Copy exactly the lines from the one containing "Given: Select the plague doctor masked hero" through the last line of the records, both included, and nothing more.

════════════════

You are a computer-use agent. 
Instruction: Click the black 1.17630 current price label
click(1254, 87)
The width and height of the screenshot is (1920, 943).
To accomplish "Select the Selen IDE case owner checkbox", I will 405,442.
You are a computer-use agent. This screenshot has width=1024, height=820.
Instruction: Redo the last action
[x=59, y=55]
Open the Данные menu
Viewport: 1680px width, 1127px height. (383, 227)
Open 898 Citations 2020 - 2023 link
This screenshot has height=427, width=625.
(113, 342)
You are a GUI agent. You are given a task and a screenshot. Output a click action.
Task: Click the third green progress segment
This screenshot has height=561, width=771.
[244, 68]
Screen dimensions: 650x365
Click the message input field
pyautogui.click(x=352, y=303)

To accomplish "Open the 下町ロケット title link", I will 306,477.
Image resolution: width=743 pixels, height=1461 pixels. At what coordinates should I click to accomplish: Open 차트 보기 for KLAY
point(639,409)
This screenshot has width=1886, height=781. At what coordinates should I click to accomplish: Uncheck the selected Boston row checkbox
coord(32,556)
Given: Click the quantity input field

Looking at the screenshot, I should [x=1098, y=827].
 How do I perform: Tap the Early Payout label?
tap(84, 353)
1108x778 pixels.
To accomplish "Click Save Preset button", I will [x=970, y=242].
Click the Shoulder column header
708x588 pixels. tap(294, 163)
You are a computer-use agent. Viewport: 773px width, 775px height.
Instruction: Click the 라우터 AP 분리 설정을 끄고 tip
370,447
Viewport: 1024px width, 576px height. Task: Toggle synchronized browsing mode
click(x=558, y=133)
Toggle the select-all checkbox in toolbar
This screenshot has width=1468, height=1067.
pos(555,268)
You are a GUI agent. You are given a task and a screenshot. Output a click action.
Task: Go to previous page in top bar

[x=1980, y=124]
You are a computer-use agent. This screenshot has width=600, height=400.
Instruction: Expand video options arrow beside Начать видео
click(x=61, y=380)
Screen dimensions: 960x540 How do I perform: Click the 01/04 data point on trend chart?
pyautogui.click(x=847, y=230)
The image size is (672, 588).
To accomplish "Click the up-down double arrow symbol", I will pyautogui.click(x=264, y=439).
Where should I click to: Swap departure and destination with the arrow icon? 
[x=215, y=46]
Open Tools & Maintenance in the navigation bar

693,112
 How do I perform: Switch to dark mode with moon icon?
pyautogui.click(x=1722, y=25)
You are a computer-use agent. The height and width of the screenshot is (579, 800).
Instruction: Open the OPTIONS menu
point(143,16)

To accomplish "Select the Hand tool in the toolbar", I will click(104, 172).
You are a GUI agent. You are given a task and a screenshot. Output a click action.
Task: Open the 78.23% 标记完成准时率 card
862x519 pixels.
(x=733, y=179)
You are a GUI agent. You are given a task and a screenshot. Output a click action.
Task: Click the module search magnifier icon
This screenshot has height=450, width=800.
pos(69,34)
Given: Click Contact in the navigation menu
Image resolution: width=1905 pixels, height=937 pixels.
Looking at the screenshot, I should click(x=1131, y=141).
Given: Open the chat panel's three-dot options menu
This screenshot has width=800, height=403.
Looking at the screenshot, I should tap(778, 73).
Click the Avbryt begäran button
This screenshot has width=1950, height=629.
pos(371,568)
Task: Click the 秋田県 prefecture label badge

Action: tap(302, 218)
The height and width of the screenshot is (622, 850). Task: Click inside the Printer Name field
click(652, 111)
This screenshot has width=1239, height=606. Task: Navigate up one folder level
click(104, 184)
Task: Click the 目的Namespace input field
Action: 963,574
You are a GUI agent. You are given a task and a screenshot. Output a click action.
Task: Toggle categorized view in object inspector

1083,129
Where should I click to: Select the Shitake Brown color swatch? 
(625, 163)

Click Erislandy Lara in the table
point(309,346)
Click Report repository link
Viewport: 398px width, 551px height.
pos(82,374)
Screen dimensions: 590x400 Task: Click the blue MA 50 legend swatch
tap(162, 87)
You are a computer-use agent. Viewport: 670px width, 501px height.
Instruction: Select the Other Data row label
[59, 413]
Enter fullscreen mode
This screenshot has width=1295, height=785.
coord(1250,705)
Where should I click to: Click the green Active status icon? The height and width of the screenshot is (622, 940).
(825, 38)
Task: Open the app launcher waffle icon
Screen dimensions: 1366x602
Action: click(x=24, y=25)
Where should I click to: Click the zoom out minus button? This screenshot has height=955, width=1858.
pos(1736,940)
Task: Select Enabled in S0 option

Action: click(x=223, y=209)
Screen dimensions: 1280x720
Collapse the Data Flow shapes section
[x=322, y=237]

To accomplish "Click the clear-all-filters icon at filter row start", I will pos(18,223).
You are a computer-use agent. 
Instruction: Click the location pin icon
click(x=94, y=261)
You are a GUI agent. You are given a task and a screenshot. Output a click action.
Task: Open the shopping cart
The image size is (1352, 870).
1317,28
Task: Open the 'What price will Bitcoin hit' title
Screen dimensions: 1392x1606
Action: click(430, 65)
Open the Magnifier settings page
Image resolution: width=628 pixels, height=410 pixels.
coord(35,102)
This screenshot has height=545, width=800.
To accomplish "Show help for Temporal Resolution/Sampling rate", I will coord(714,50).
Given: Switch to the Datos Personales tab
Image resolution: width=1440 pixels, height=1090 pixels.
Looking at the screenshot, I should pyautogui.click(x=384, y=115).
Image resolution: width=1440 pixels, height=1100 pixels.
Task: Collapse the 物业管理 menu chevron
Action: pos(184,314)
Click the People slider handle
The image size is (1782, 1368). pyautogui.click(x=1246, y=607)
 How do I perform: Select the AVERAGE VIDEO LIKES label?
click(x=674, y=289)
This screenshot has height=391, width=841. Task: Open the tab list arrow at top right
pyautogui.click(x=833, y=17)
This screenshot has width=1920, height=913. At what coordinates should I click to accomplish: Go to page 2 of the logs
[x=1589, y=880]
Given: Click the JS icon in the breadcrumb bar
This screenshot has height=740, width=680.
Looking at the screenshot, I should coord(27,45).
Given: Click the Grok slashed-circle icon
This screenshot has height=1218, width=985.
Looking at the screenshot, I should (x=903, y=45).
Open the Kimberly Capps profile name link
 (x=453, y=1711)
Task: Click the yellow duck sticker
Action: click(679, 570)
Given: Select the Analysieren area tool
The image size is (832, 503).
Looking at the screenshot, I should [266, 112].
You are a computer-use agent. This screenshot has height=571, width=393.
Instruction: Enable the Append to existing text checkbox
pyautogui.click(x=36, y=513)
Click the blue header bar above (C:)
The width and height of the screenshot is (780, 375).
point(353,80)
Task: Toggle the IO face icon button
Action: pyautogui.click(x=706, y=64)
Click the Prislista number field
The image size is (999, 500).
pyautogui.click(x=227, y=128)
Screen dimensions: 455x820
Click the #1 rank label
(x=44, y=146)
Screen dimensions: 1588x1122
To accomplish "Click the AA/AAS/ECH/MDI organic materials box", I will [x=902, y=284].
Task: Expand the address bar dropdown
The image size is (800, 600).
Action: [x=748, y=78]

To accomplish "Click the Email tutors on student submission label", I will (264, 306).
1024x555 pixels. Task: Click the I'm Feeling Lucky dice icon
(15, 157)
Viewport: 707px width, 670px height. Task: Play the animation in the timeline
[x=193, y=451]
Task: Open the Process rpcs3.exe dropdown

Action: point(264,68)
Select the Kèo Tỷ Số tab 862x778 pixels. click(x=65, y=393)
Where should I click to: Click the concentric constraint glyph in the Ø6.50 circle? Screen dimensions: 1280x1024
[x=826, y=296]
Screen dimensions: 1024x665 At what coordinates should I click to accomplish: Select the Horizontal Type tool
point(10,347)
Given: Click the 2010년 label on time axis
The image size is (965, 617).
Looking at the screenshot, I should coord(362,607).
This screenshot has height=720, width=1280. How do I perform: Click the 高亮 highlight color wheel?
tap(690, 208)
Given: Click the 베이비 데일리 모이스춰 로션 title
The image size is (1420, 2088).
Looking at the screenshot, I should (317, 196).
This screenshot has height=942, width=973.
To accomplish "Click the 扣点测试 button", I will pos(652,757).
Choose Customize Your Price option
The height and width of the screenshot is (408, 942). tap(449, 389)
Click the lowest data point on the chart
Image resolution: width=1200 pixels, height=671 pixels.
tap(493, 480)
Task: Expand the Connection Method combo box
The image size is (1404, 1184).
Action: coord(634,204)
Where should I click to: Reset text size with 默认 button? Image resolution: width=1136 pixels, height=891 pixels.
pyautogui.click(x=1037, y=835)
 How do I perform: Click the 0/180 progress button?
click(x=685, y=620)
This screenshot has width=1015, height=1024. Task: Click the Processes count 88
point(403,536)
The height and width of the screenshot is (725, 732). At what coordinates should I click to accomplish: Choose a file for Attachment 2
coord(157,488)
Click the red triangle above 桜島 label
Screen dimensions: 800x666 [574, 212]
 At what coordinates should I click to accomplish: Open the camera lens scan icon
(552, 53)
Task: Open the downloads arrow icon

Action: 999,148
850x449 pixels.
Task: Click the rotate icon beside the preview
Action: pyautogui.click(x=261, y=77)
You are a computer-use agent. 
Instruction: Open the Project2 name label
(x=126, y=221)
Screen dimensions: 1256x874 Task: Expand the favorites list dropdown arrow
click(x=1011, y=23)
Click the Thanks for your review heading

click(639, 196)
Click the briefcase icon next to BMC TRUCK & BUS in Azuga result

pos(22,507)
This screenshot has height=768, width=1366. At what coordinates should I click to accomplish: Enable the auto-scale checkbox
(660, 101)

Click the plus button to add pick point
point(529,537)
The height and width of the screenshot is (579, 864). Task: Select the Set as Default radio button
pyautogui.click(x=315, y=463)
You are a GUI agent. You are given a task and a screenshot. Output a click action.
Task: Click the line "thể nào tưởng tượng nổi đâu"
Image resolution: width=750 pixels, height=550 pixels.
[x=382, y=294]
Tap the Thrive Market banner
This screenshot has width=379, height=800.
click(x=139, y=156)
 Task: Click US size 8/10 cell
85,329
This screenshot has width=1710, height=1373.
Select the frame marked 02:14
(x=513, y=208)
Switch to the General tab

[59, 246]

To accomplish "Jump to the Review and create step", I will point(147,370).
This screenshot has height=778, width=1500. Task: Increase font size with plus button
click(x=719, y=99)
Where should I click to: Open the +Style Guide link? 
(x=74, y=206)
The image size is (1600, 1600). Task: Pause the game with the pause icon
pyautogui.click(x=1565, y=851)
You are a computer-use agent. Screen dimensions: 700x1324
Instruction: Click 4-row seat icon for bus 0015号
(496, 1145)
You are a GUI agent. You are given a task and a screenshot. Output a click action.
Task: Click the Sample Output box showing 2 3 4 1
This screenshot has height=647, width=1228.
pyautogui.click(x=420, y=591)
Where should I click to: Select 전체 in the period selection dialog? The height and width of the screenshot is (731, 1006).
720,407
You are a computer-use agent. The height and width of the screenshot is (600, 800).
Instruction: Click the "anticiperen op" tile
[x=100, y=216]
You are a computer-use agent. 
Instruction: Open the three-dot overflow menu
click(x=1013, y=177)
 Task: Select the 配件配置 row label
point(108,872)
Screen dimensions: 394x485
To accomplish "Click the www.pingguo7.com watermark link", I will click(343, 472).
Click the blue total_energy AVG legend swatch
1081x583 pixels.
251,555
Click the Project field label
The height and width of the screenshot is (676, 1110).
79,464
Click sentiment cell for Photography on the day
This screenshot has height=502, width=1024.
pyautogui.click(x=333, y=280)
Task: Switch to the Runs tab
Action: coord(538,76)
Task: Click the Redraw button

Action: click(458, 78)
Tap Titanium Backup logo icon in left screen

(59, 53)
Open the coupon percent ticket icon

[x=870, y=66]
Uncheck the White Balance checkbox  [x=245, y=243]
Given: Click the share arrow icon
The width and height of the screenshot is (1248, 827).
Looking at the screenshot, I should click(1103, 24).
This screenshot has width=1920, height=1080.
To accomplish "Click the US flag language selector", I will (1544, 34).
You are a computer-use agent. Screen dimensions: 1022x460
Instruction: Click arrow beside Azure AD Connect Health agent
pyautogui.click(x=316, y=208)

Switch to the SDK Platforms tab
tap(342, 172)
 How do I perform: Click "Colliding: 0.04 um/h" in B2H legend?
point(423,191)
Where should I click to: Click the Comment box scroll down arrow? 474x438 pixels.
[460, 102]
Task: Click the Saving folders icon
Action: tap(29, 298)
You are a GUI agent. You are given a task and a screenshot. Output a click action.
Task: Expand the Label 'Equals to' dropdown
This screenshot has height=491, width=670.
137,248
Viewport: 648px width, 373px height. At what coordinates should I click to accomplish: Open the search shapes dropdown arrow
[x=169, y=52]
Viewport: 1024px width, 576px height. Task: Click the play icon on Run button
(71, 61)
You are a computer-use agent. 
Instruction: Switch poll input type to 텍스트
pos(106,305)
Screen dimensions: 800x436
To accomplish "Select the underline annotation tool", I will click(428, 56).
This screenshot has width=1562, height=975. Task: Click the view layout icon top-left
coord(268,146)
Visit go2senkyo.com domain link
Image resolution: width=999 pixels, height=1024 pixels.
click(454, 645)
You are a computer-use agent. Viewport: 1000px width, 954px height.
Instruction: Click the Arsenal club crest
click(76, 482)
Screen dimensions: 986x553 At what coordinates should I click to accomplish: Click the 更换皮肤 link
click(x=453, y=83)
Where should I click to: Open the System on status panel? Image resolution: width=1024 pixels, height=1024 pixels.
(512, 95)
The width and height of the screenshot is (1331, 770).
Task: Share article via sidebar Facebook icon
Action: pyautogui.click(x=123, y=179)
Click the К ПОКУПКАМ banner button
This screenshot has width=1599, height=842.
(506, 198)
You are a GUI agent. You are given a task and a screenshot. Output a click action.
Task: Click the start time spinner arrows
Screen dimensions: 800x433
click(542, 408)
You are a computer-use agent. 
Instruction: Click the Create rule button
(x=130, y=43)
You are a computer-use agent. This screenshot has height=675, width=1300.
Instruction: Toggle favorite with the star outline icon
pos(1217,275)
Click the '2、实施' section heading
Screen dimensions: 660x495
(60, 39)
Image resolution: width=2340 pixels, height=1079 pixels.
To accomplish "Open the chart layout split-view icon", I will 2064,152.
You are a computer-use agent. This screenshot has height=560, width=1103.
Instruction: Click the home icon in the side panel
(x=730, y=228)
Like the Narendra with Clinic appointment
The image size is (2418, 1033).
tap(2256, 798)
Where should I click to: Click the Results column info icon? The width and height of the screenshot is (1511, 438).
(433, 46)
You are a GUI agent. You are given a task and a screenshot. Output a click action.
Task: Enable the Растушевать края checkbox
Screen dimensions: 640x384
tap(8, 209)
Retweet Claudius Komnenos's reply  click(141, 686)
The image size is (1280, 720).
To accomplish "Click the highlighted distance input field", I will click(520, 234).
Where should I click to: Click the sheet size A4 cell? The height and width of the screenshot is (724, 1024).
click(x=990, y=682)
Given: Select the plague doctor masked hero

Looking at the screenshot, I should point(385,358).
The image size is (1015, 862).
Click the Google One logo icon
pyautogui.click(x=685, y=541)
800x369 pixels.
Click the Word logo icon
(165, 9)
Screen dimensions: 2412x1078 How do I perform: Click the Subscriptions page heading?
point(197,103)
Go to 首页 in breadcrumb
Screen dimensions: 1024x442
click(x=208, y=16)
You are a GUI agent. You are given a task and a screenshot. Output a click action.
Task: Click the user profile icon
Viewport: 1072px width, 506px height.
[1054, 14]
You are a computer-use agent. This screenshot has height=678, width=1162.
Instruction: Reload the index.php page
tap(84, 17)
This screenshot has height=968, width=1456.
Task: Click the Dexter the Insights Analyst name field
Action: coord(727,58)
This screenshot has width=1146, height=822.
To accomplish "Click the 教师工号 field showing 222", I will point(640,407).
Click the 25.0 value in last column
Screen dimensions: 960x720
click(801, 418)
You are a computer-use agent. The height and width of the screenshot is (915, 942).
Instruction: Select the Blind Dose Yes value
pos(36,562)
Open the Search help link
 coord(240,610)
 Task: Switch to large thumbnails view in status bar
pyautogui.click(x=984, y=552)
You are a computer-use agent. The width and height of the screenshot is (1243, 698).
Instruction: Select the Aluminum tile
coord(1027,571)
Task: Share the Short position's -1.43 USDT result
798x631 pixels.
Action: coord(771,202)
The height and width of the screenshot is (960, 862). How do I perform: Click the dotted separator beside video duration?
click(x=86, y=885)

════════════════

* ANSWER FOR THE TASK:
Given: Select the plague doctor masked hero

Looking at the screenshot, I should point(385,358).
The image size is (1015, 862).
Click the Google One logo icon
pyautogui.click(x=685, y=541)
800x369 pixels.
Click the Word logo icon
(165, 9)
Screen dimensions: 2412x1078 How do I perform: Click the Subscriptions page heading?
point(197,103)
Go to 首页 in breadcrumb
Screen dimensions: 1024x442
click(x=208, y=16)
You are a GUI agent. You are given a task and a screenshot. Output a click action.
Task: Click the user profile icon
Viewport: 1072px width, 506px height.
[1054, 14]
You are a computer-use agent. This screenshot has height=678, width=1162.
Instruction: Reload the index.php page
tap(84, 17)
This screenshot has height=968, width=1456.
Task: Click the Dexter the Insights Analyst name field
Action: coord(727,58)
This screenshot has width=1146, height=822.
To accomplish "Click the 教师工号 field showing 222", I will point(640,407).
Click the 25.0 value in last column
Screen dimensions: 960x720
click(801, 418)
You are a computer-use agent. The height and width of the screenshot is (915, 942).
Instruction: Select the Blind Dose Yes value
pos(36,562)
Open the Search help link
 coord(240,610)
 Task: Switch to large thumbnails view in status bar
pyautogui.click(x=984, y=552)
You are a computer-use agent. The width and height of the screenshot is (1243, 698).
Instruction: Select the Aluminum tile
coord(1027,571)
Task: Share the Short position's -1.43 USDT result
798x631 pixels.
Action: coord(771,202)
The height and width of the screenshot is (960, 862). How do I perform: Click the dotted separator beside video duration?
click(x=86, y=885)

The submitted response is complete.